* PROBLEMS TO SOLVE:
- a) Copy word for word the part of the code review thread starting with "Something I had" and going on through "in the class.".
- b) Write the next part of the code review thread about mocking and download progress, picking up after its last sentence.

* ARTICLE:
>> start

Something I had noticed, but glossed over before, is the amount of mocking we're having to do which points to the fact that the code isn't easily testable (components are tightly coupled, for instance) and means we should consider re-factoring a bit.

Aside from this, for Test classes that will mock a whole set of things to test a data operation for instance, you can mock out the common things at the class level so you don't have to repeat them for each test in the class.

jnation3406

Looks good but I would like to maintain updating progress while downloading input files

jnation3406 · 2024-10-03T19:12:45Z

datalab/datalab_session/data_operations/data_operation.py

            image_data_list.append(sci_hdu.data)
-
-            if percent is not None and cur_percent is not None:
-                self.set_percent_completion(cur_percent + index/total_files * percent)


A lot of the operation progress is used when downloading input files to work on. It seems bad to remove any reporting of that progress. I.e. if you do an operation with 100 images, you will sit there with 0% progress for a long while before it finishes loading all 100 images. Can we retain the reporting of progress up to some maximum based on the number of images its downloading?

>> end

* STORED DATA:
>> start

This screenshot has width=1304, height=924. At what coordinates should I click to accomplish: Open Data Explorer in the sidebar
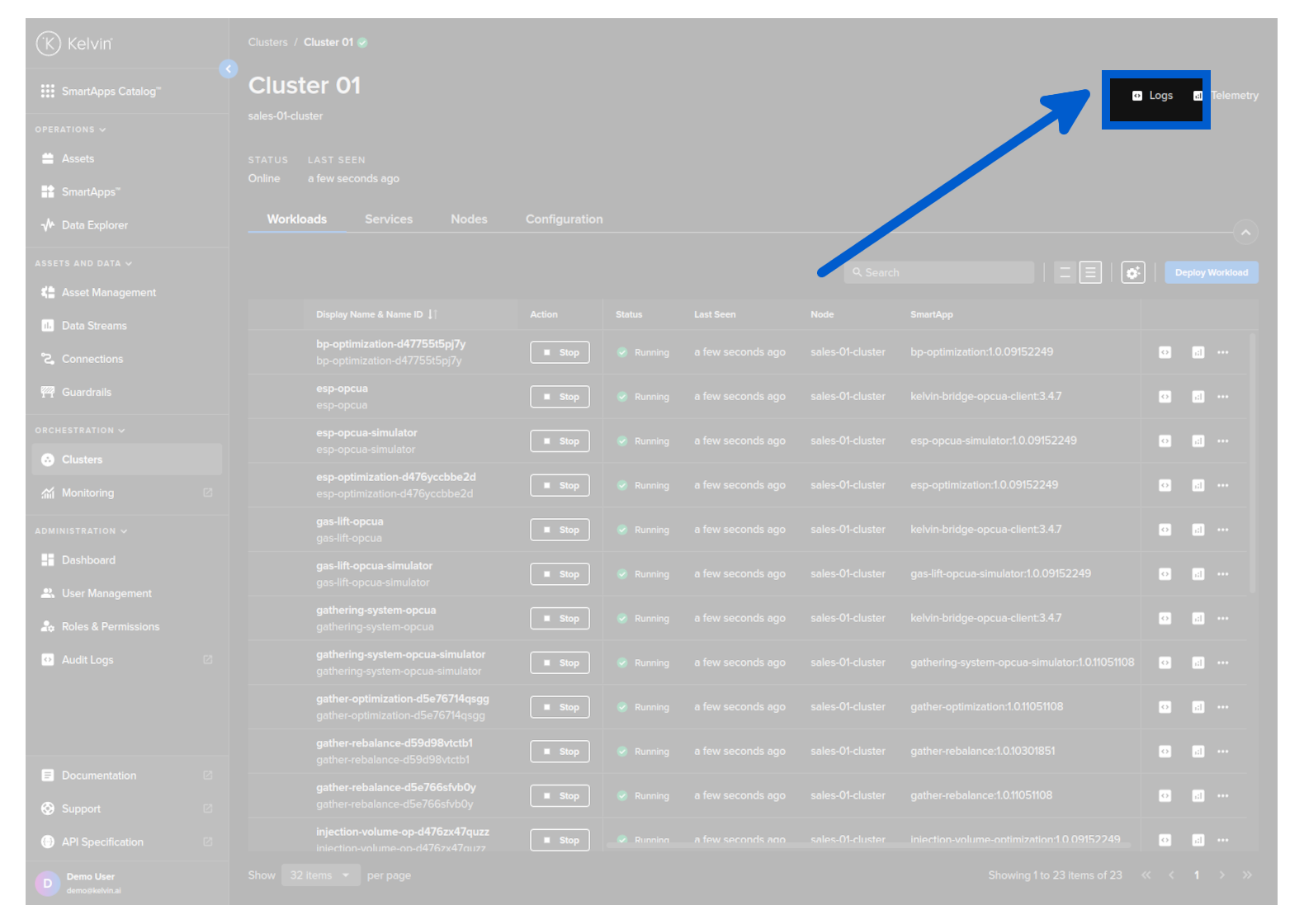tap(94, 225)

>> end

* ANSWERS TO THE PROBLEMS:
- a)
Something I had noticed, but glossed over before, is the amount of mocking we're having to do which points to the fact that the code isn't easily testable (components are tightly coupled, for instance) and means we should consider re-factoring a bit.

Aside from this, for Test classes that will mock a whole set of things to test a data operation for instance, you can mock out the common things at the class level so you don't have to repeat them for each test in the class.

- b)
Yeah.. it's a lot harder to track the progress like you said, downloading is most of the work for many operations. I also was dubious about removing the download percent. Next time I should call a meeting to go over the feedback on whether we should action on it or not. Customer isn't always right haha

jnation3406 · 2024-10-03T20:44:12Z

datalab/datalab_session/data_operations/rgb_stack.py

+        fits_paths = []
+        for file in rgb_input_list:
+            fits_paths.append(get_fits(file.get('basename')))
+            self.set_operation_progress(self.get_operation_progress() + 0.2)


This is a generic comment and I know we had already been doing this before, but calling the .get_operation_progress() every time we want to set the value causes an extra lookup into the remote cache, which is wasteful. We should probably just maintain a local variable with the operation progress in the class and use this during the operate method so we don't waste time retrieving it from the cache each time we set it.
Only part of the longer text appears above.